◆ **ERFASSTES MATERIAL**
+ + + + + + +
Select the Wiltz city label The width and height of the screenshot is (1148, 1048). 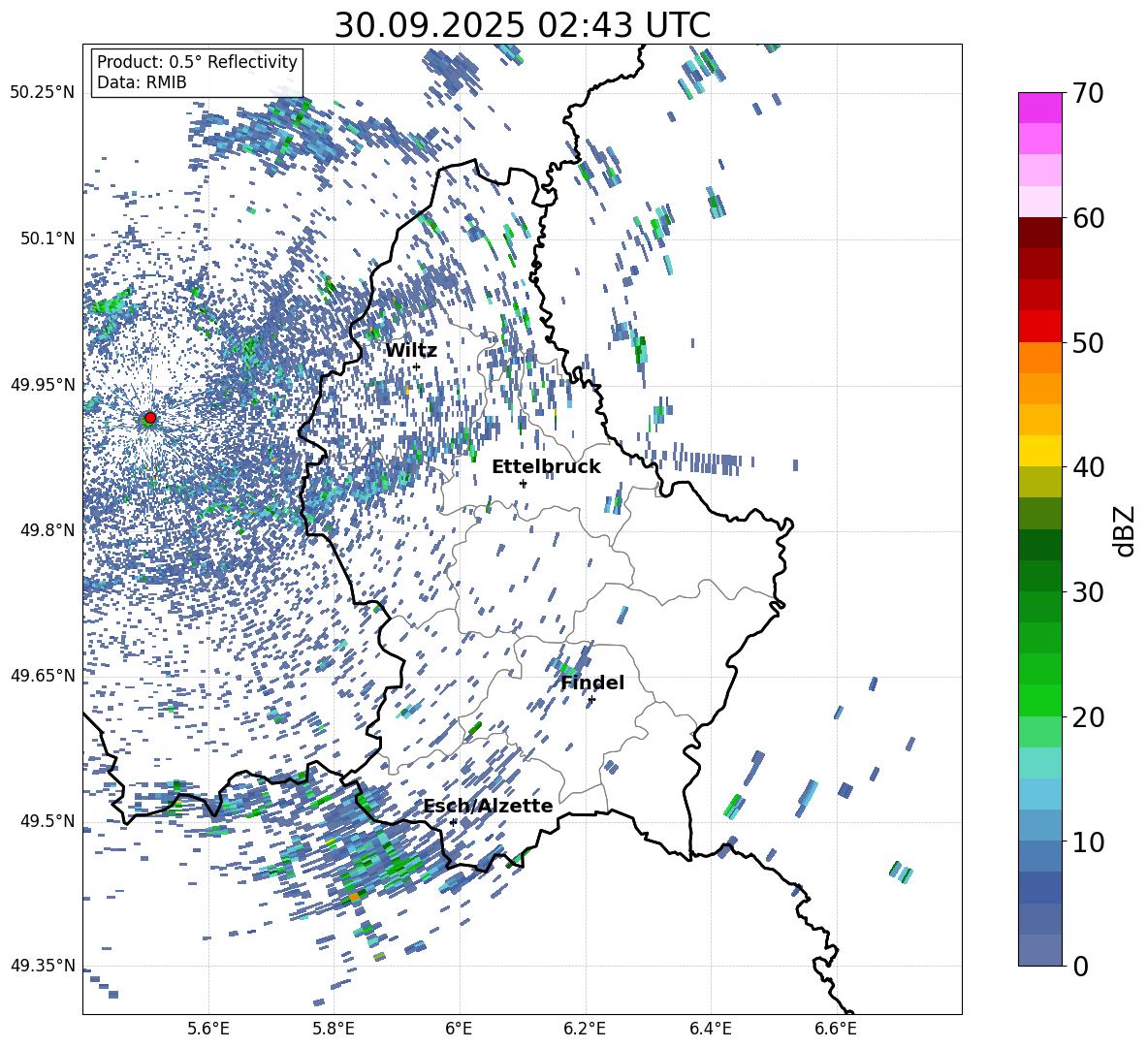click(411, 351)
+ + + + + + +
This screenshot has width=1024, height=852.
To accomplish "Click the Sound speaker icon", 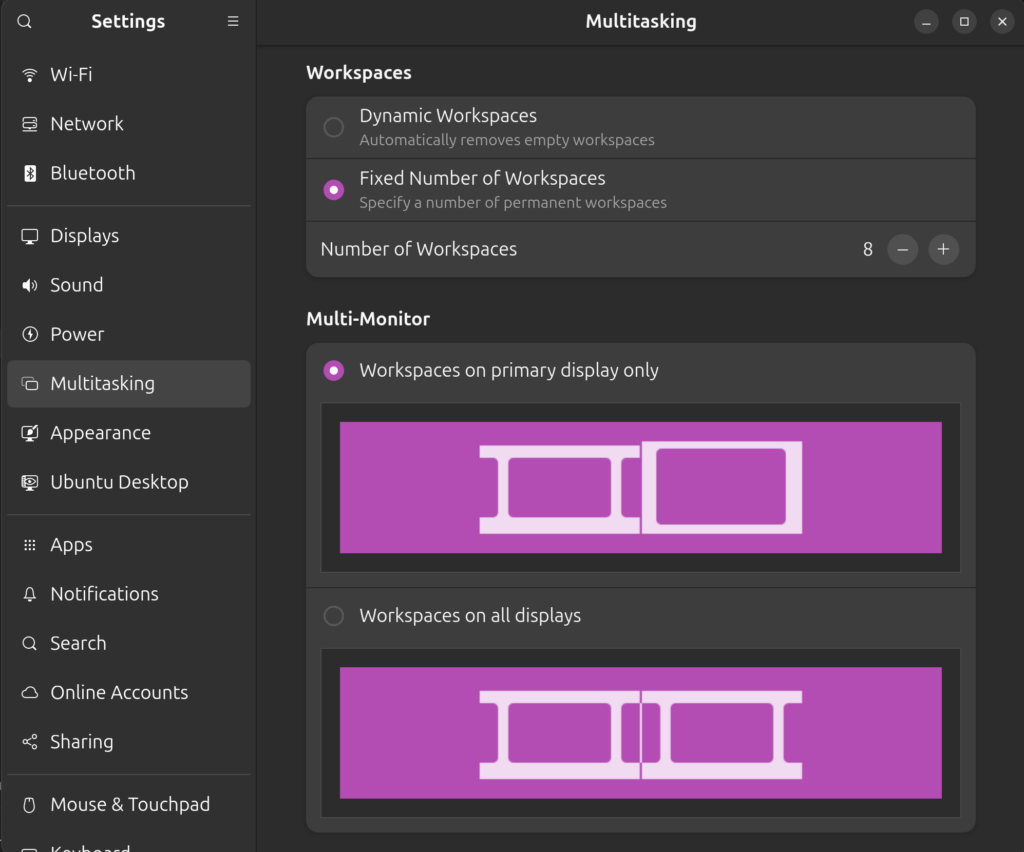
+ + + + + + +
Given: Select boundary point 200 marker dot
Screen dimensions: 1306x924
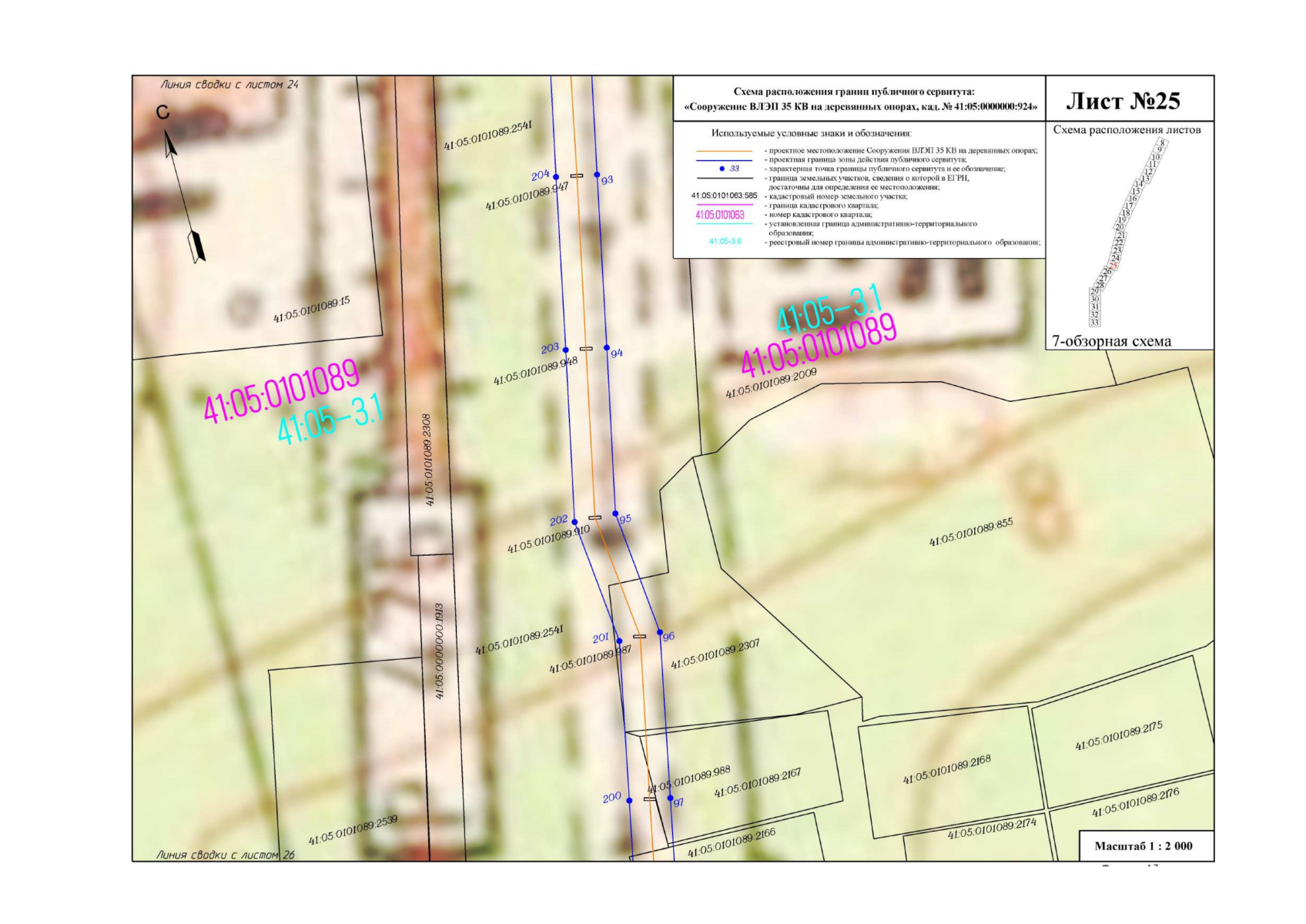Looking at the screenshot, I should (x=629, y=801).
+ + + + + + +
◆ **DIE AUFGABE**
Gib bitte alles von der Zeile mit „Given: Select boundary point 200 marker dot“ bis hinunter zur Zeile mit „Looking at the“ wortgetreu wieder, beide Zeilen eingeschlossen. Die Bilder lässt du dabei weg.

◆ **ERWARTETE ANTWORT**
Given: Select boundary point 200 marker dot
Screen dimensions: 1306x924
Looking at the screenshot, I should (x=629, y=801).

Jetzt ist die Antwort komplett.